Payne turned to her and smiled. He said, “Fucking Frances Franklin Fuller the Fifth. That makes five.”

[THREE]

Matt Payne’s family had known Francis Fuller’s as long as Matt could remember. They had many connections, both social and professional, and while Payne did not actively dislike the man, he had on more than one occasion called him Five-Eff to his face-and that almost always had happened when Fuller was being a pompous ass.

Payne otherwise addressed Fuller as “Francis,” knowing full well (and purposely ignoring) that Fuller preferred the more masculine “Frank.”

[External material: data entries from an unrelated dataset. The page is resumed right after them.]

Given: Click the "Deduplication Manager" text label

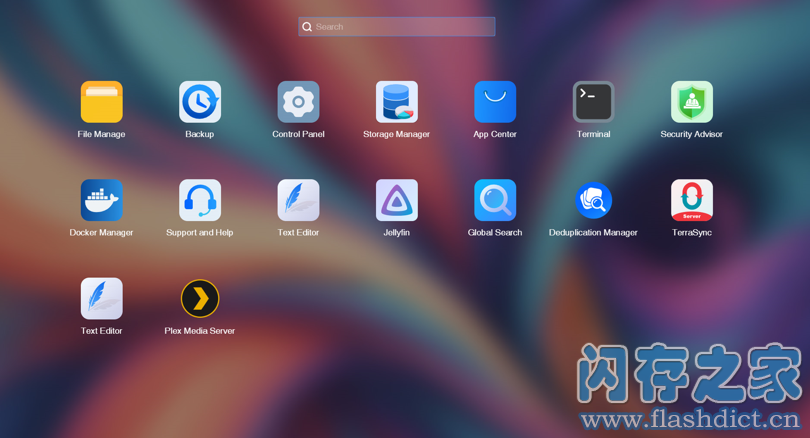Looking at the screenshot, I should (593, 233).
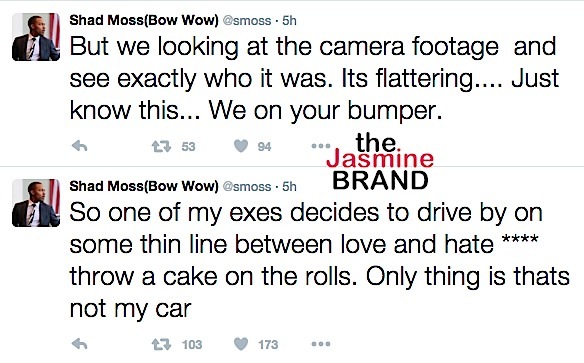Viewport: 584px width, 363px height.
Task: Like the tweet ending "not my car"
Action: click(x=241, y=344)
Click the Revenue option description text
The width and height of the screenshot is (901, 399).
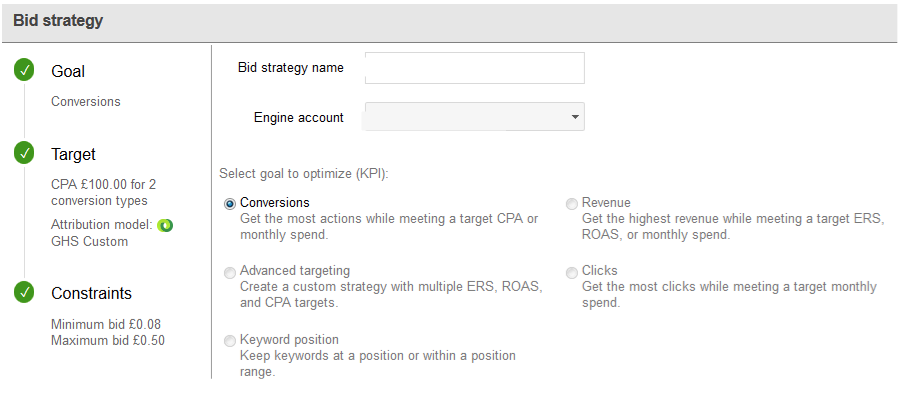[733, 227]
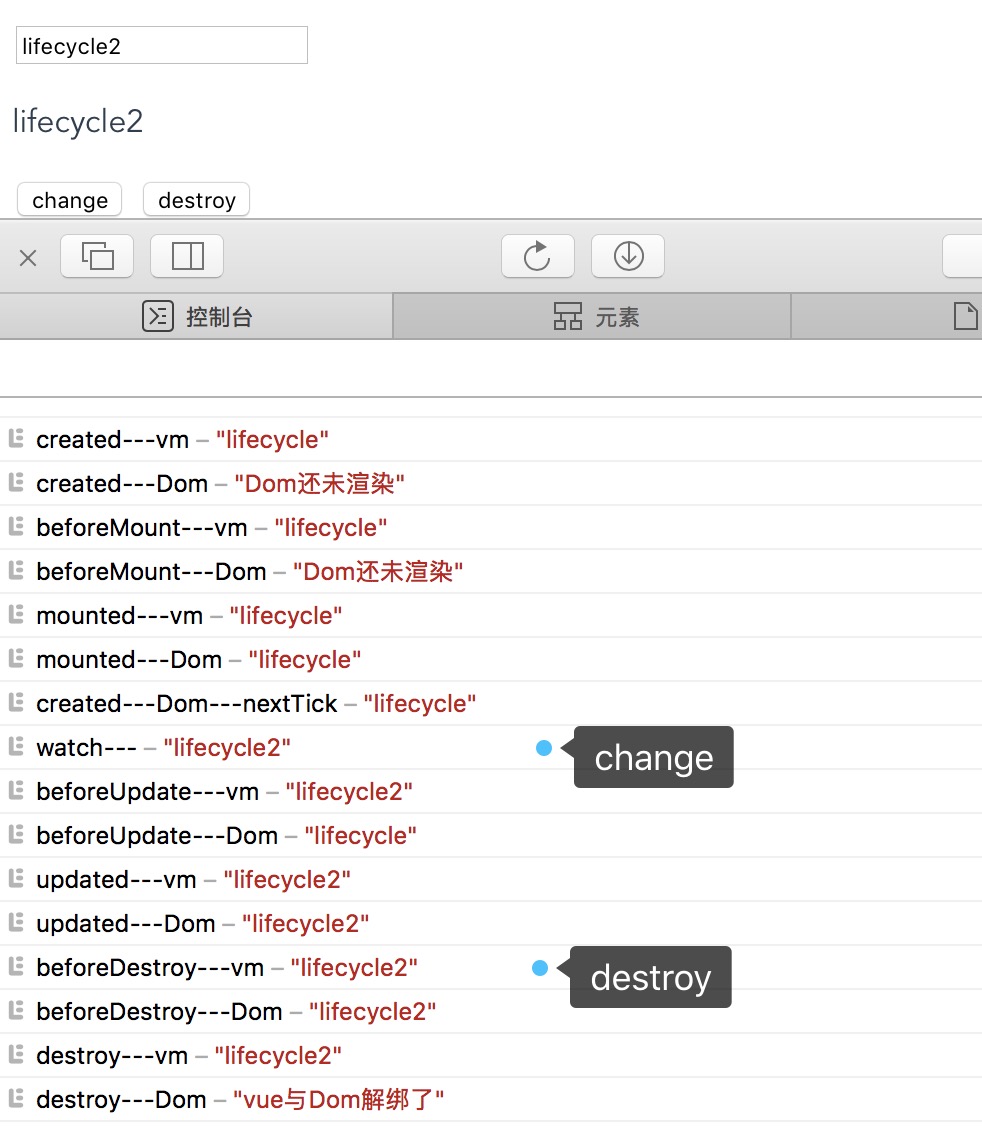Click the blue dot next to destroy annotation
982x1134 pixels.
click(540, 968)
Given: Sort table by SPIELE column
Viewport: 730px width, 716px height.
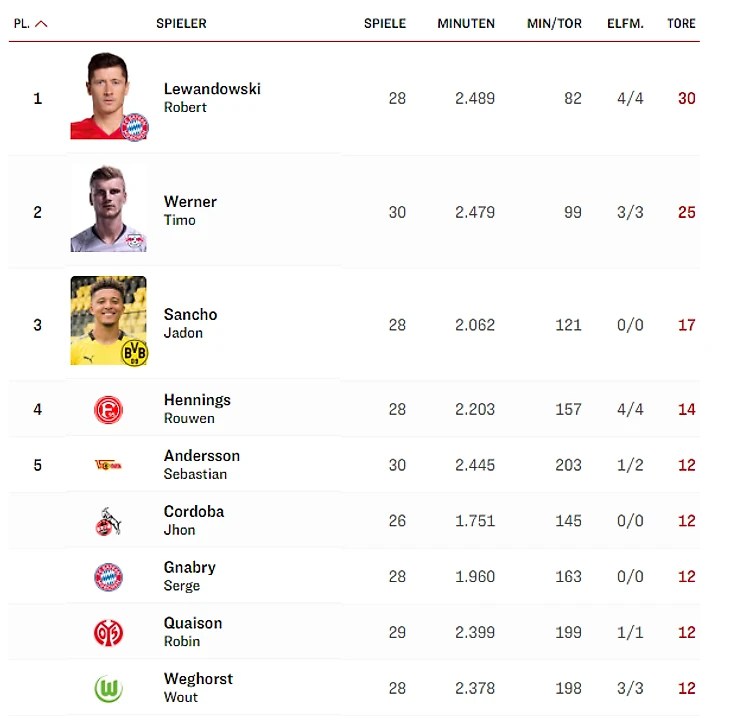Looking at the screenshot, I should [385, 24].
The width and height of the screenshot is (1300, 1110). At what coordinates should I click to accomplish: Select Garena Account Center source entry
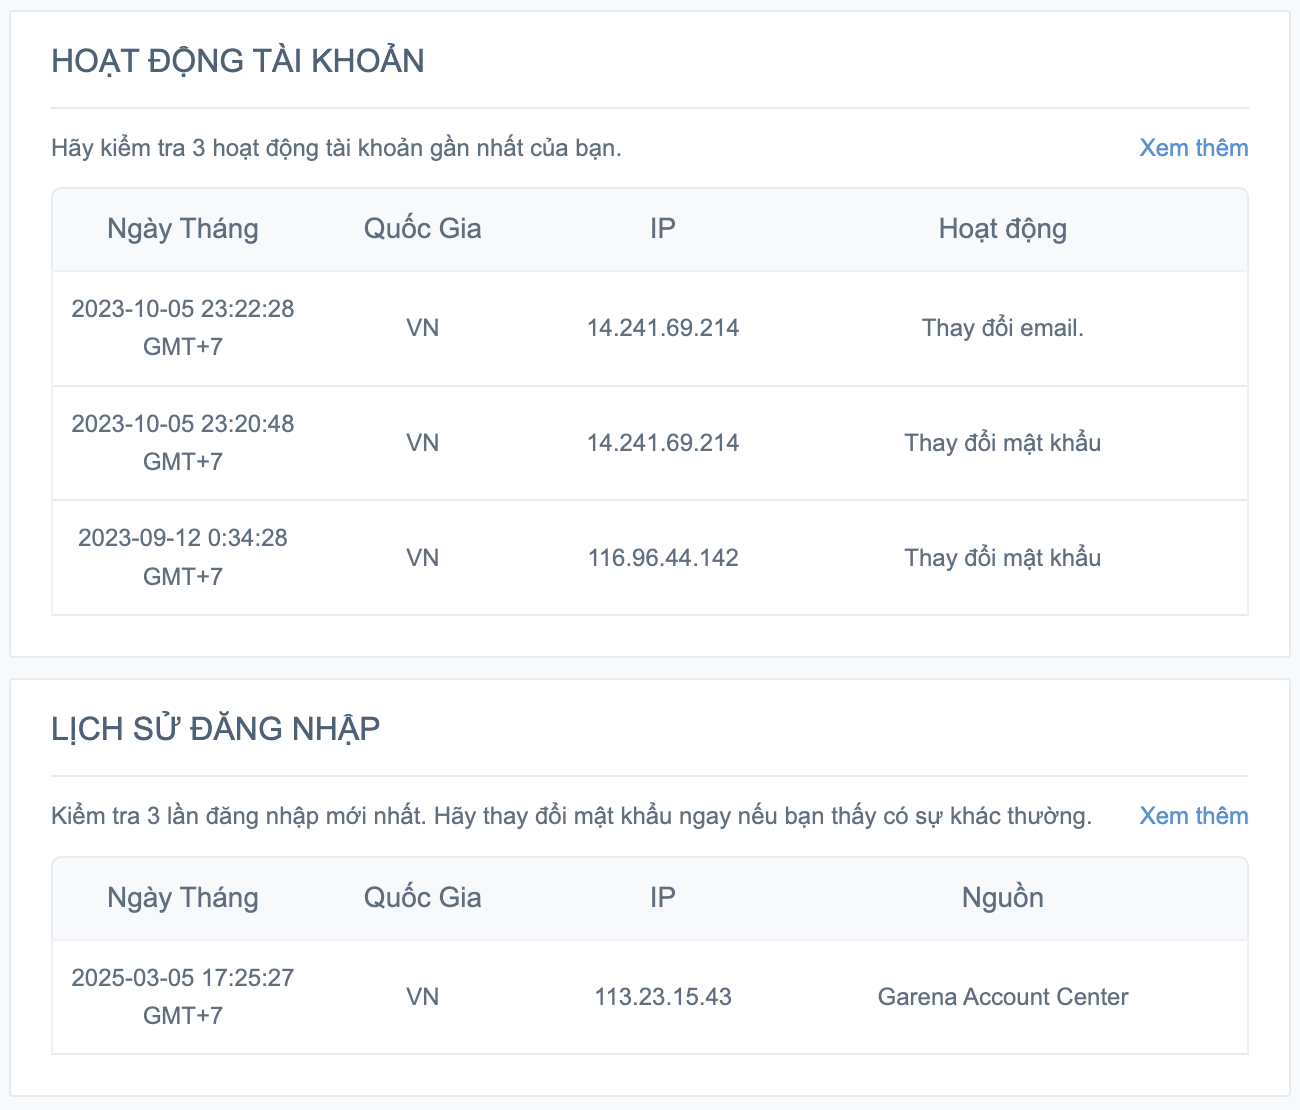(1002, 997)
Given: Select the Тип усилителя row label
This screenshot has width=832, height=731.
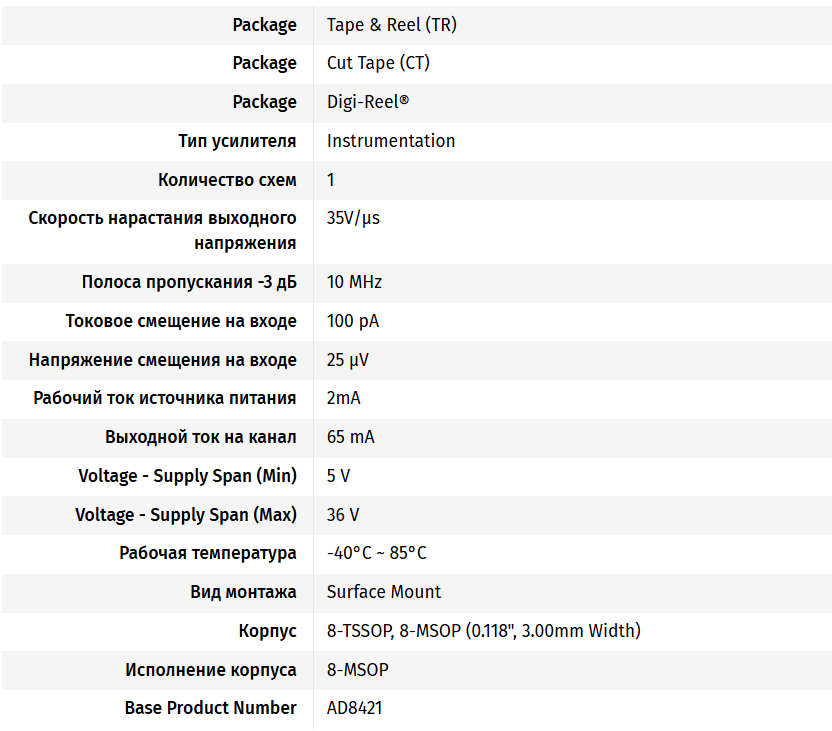Looking at the screenshot, I should (x=237, y=141).
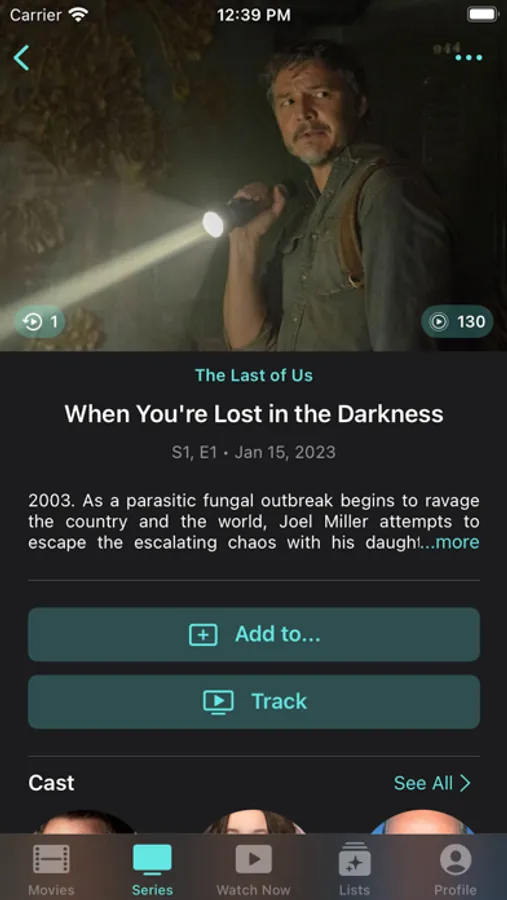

Fuller boldly and shamelessly touted the fact that he traced his family lineage-and what he called its puritanical ways-back to Benjamin Franklin. Fuller fancied himself a devout Franklinite, mimicking his ancestor from his looks to his philosophical beliefs. Fuller regularly sprinkled his conversations with quotes from Poor Richard’s Almanac and other Ben Franklin sources. And like the multitalented Franklin, Francis Fuller was involved in all kinds of enterprises, private and public.

Payne somewhat begrudgingly admired Fuller for having built on the wealth he’d been born into, because he himself had enjoyed being raised, as he called it, “comfortably”-though certainly not nearly on the level of the super-wealthy Fullers-and he’d seen many others piss away vast sums of money that they had done nothing to earn and, he believed, thus did not deserve.

Fuller’s primary company-Richard Saunders Holdings, which he’d taken from the name Franklin had used to write Poor Richard’s Almanac-had many entities. There was KeyCom, the Fortune 500 nationwide telecommunications corporation that he’d built city by city by buying up local community cable television providers. And KeyCargo Import-Exports, which was one of the largest leasers of warehouse space at the Port of Philadelphia, which was easily visible from another of Fuller’s holdings-the Hops Haus Tower-which fell under his KeyProperties.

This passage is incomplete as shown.